I took a look at the Cryptainer site 


(http://www.cypherix.co.uk/cryptainerle/, assuming this is the same one you 


were discussing), it does ring some of the bad bells. In particular their 


Technical specs page says:


      ENCRYPTION ALGORITHM


     Cryptainer LE runs a 128 bit implementation of the Blowfish algorithm 


in Cipher Block Chaining (CBC) mode with a block size of 64 bytes.



      CONFORMITY WITH STANDARDS


     Conforms to the following standards


      SHA NIST FIPS


      Key setting PKCS 5v2


      HMAC RFC2104 HMAC test vectors RFC2202


      IBS - ICS 36.080



Problems with this:


1) Blowfish operates on 64-bits, and Blowfish with CBC would operate on 


64-bit blocks, not bytes as stated.


2) The given standards have nothing to do with Blowfish (except PKCS 5 can 


be applied, and I haven't read IBS), this makes it substantially suspect.


3) IBS - ICS 36.080 (which I haven't heard of before) only appears 


legitimately on Cypherix website, making it highly suspicious.

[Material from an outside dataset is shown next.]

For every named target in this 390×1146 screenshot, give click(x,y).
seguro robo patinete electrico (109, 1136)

It could be that both of these are marketing errors (i.e. engineering told 


them something, marketing interpretted it incorrectly), but they are 


sufficient to make me question things.



> Yet they suggest long passwords or


> pass phrases to make hacking these passwords "more difficult." They


> encouraged written questions from potential buyers, but have not


> answered my question: isn't the program as weak as its weakest link,


> e.g. the password?? ("Wheel of Fortune" comes to mind: "I'll buy a vowel, 


> please.)



Yes it is. The claims about 128-bit encryption, etc. are only telling you 


about the strength of one link in the chain, the passphrase (don't trust 


anything that can only use passwords) you choose will likely be the limiting 


factor, and Diceware (http://world.std.com/~reinhold/diceware.html) is a 


good way to approach the problem.



> 2) if these encryption schemes are so unbreakable, and commercially


> available, why haven't I heard news items describing "terrorists" and


> their use of unbreakable encrypted e-mail ("tomorrow at 10:15, Sidney,


> we light the fuse")?



It's because they still leak, even though the information is heavily 


protected. Using the psych evals that you will be storing, it is fairly safe 


to assume that they will be named for the individuals, given this 


information, simply looking at the filenames (unencrypted) would be enough 


to reveal who the contents deals with. In the case of terrorists this 


information is the primary information (e.g. X has had direct contact with 


bin Laden, question him on location), the actual contents are actually less 


important.



> Can I assume that "hackability" or unbreakability


> is merely a matter of degree, and that the police or local computer


> repairman will in all likelihood be intrigued in my newly encrypted data


> files and e-mail and therefore try all the harder to see what's within?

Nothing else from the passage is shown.